Die Angesprochene zog verwundert die Augenbrauen hoch und entgegnete pointiert: “Die einzige Erschütterung, die Sie sich meiner Ansicht nach zugezogen haben, ist der Aufschlag der Kabine hier unten im Schacht. Was darüber hinaus geht, lässt sich schwer sagen.” Sie zögerte, jedoch zu kurz, als dass Steinmeier etwas sagen konnte. “Der Zauber, mit dem Sie geheilt wurden, ist häufig mit gewissen Trugbildern verbunden - allerdings muss ich zugeben, dass Samedi darin sicher keinen Platz hat. Für das tote Ungeziefer da,” sie wies grob in Richtung der Fliegen, “bin ich auch nicht verantwortlich. Samedi hingegen liebt diese Viecher. Heiß und innig.” Sinas Miene verlieh ihrem Ekel und ihrer Abscheu hinreichend Ausdruck.

Ruhig und nüchtern mischte sich Fiedler ein, den Blick nicht von dem schwarzen Insekt auf der silbrigen Klinge abwendend. “Logisch betrachtet gibt es für die Fliegen zwei mögliche Erklärungen: Entweder sind sie schon immer hier gewesen oder Steinmeier hat Recht.

Als wir vorher zusammen im Aufzug fuhren, hätten wir einen Schwarm von ihnen sicherlich bemerkt. Das hat aber keiner von uns und damit gehe ich davon aus, dass sie zu diesem Zeitpunkt nicht in der Kabine waren. Damit wäre es einerseits möglich, dass sich die Tiere ursprünglich hinter einer Abdeckung befunden haben. Beim Aufprall müsste sich eben diese Abdeckung gelöst haben und die toten Fliegen müssten in etwa dort zum Liegen gekommen sein, wo sich auch unser Herr Steinmeier befand. Gegen diese Annahme spricht, dass die Insekten auf mich noch nicht ausgetrocknet wirken. Sie müssten also erst vor kurzem gestorben sein. Es erscheint mir unwahrscheinlich, dass wir den Geruch eines Kadavers in der Wand nicht wahrgenommen hätten, wenn er diese Menge von Fliegen anziehen kann.

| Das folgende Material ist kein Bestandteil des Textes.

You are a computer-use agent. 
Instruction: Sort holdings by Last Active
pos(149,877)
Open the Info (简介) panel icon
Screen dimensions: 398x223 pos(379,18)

Die Alternative dazu ist freilich, dass tatsächlich der Ghede dem an der Schwelle des Todes stehenden Herrn Steinmeier einen Besuch abgestattet hat. Auszuschließen ist das nicht, schließlich schien der Baron schon in der Jungle Lounge sehr an diesem interessiert - und nachtragend kann er durchaus sein. Erinnern Sie sich noch daran, wie Sie Samedi dieses Mal losgeworden sind?” Mit fragendem Blick drehte sich Fiedler zu dem etwas verunsichert hinter ihm stehenden Finn um.

“Ich ... ahm ... glaube, ich habe ihn ... auf meine Art abgewimmelt - so ähnlich wie letztes Mal. Meine Gabe und so. Sie wissen schon...” Steinmeier versuchte souverän und rebellisch auszusehen, konnte seine Unsicherheit aber nicht ansatzweise überspielen.

“Und was passierte dann?” Fiedler ließ nicht locker.

“Nichts. Also er war weg. Ich glaube, er war ziemlich sauer. Er hatte mir, glaube ich, noch gedroht.” Steinmeier zog die Stirn kraus, während er angestrengt in seinen Erinnerungen wühlte. “Aber er war weg und ich war allein. Ziemlich lange, glaube ich. Und dann...” Finns zuvor angestrengter und störrischer Ausdruck hellte sich auf. “... dann war der Aufzug plötzlich weg und ich lag unter diesem total klaren und intensiven Sternenhimmel und da waren die Feuer im Sand, der Geruch nach Rauchzeug und die singenden Leute und ...”

“Genug davon, Finn!” Einen Tick lauter als nötig fiel Sina ihm ins Wort. “Diese Erinnerungen haben nun eindeutig nichts mehr mit dem Ghede oder dem Aufzug zu tun.” Der Blick, den sie Fiedler zuwarf, duldete keinen Widerspruch. “Sparen Sie sich das Nachhaken, Herr Detektiv! Dafür kann ich Ihnen mit ziemlicher Sicherheit sagen, dass das Auftauchen von Samedi nichts mit meinem Zauber zu tun hat.” Sie drehte sich immer noch mit strenger Miene zurück zu Steinmeier, der - sei es aus Höflichkeit oder Einschüchterung -  keine Anstalten machte, von sich aus weiter zu erzählen.

“Vielleicht liegt es daran, dass ich vor und nach dem Tod weniger von ihm zu befürchten habe als Sie, aber mir dreht sich die Geschichte gerade viel zu sehr um Samedi. Wenn wir davon ausgehen, dass Ihre Begegnung mit dem Ghede echt war, dann sollten wir auch ernst nehmen, was Sie von Astrid erzählt haben. Wie war das? Sie wartet auf Sie am Grunde eines Brunnens?”